Stored data
====

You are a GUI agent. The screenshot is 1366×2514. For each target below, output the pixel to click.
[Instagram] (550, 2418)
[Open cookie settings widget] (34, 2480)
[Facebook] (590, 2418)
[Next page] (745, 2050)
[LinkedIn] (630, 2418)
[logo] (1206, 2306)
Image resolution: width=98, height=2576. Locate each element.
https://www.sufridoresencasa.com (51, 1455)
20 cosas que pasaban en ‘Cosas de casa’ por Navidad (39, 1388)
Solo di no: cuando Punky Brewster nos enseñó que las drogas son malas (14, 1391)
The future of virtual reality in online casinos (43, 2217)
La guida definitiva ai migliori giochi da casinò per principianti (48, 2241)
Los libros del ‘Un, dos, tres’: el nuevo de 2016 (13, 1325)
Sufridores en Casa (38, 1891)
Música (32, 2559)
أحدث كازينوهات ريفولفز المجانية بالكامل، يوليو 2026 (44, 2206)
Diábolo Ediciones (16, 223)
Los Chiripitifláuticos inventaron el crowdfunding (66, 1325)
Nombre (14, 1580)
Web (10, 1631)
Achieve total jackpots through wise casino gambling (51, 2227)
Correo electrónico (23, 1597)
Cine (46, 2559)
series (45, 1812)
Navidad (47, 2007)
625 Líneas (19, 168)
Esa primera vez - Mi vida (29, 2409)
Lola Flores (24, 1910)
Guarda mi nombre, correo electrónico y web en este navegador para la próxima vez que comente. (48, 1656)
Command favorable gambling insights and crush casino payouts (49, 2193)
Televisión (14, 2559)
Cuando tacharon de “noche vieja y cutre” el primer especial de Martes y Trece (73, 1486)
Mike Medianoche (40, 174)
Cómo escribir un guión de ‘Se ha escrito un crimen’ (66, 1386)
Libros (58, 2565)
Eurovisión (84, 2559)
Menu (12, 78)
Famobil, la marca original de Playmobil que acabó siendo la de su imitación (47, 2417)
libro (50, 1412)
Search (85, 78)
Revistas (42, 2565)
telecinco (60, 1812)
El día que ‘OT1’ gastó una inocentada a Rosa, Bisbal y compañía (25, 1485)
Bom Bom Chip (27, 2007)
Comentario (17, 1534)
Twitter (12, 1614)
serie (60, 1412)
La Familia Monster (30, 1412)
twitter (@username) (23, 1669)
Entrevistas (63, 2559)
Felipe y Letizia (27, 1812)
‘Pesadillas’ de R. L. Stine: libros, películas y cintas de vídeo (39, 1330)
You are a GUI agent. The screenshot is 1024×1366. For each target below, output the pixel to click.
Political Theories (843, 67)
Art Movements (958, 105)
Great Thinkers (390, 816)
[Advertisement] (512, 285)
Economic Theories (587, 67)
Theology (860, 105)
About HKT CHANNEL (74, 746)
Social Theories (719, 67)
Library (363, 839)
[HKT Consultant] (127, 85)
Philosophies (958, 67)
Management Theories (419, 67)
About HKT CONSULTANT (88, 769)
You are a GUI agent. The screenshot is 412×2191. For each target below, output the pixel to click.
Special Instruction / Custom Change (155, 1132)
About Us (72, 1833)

====

How to complete this task
Return each line above exactly.

Your solution
You are a GUI agent. The screenshot is 1366×2514. For each target below, output the pixel to click.
[Instagram] (550, 2418)
[Open cookie settings widget] (34, 2480)
[Facebook] (590, 2418)
[Next page] (745, 2050)
[LinkedIn] (630, 2418)
[logo] (1206, 2306)
Image resolution: width=98, height=2576. Locate each element.
https://www.sufridoresencasa.com (51, 1455)
20 cosas que pasaban en ‘Cosas de casa’ por Navidad (39, 1388)
Solo di no: cuando Punky Brewster nos enseñó que las drogas son malas (14, 1391)
The future of virtual reality in online casinos (43, 2217)
La guida definitiva ai migliori giochi da casinò per principianti (48, 2241)
Los libros del ‘Un, dos, tres’: el nuevo de 2016 (13, 1325)
Sufridores en Casa (38, 1891)
Música (32, 2559)
أحدث كازينوهات ريفولفز المجانية بالكامل، يوليو 2026 (44, 2206)
Diábolo Ediciones (16, 223)
Los Chiripitifláuticos inventaron el crowdfunding (66, 1325)
Nombre (14, 1580)
Web (10, 1631)
Achieve total jackpots through wise casino gambling (51, 2227)
Correo electrónico (23, 1597)
Cine (46, 2559)
series (45, 1812)
Navidad (47, 2007)
625 Líneas (19, 168)
Esa primera vez - Mi vida (29, 2409)
Lola Flores (24, 1910)
Guarda mi nombre, correo electrónico y web en este navegador para la próxima vez que comente. (48, 1656)
Command favorable gambling insights and crush casino payouts (49, 2193)
Televisión (14, 2559)
Cuando tacharon de “noche vieja y cutre” el primer especial de Martes y Trece (73, 1486)
Mike Medianoche (40, 174)
Cómo escribir un guión de ‘Se ha escrito un crimen’ (66, 1386)
Libros (58, 2565)
Eurovisión (84, 2559)
Menu (12, 78)
Famobil, la marca original de Playmobil que acabó siendo la de su imitación (47, 2417)
libro (50, 1412)
Search (85, 78)
Revistas (42, 2565)
telecinco (60, 1812)
El día que ‘OT1’ gastó una inocentada a Rosa, Bisbal y compañía (25, 1485)
Bom Bom Chip (27, 2007)
Comentario (17, 1534)
Twitter (12, 1614)
serie (60, 1412)
La Familia Monster (30, 1412)
twitter (@username) (23, 1669)
Entrevistas (63, 2559)
Felipe y Letizia (27, 1812)
‘Pesadillas’ de R. L. Stine: libros, películas y cintas de vídeo (39, 1330)
You are a GUI agent. The screenshot is 1024×1366. For each target below, output the pixel to click.
Political Theories (843, 67)
Art Movements (958, 105)
Great Thinkers (390, 816)
[Advertisement] (512, 285)
Economic Theories (587, 67)
Theology (860, 105)
About HKT CHANNEL (74, 746)
Social Theories (719, 67)
Library (363, 839)
[HKT Consultant] (127, 85)
Philosophies (958, 67)
Management Theories (419, 67)
About HKT CONSULTANT (88, 769)
You are a GUI agent. The screenshot is 412×2191. For each target below, output the pixel to click.
Special Instruction / Custom Change (155, 1132)
About Us (72, 1833)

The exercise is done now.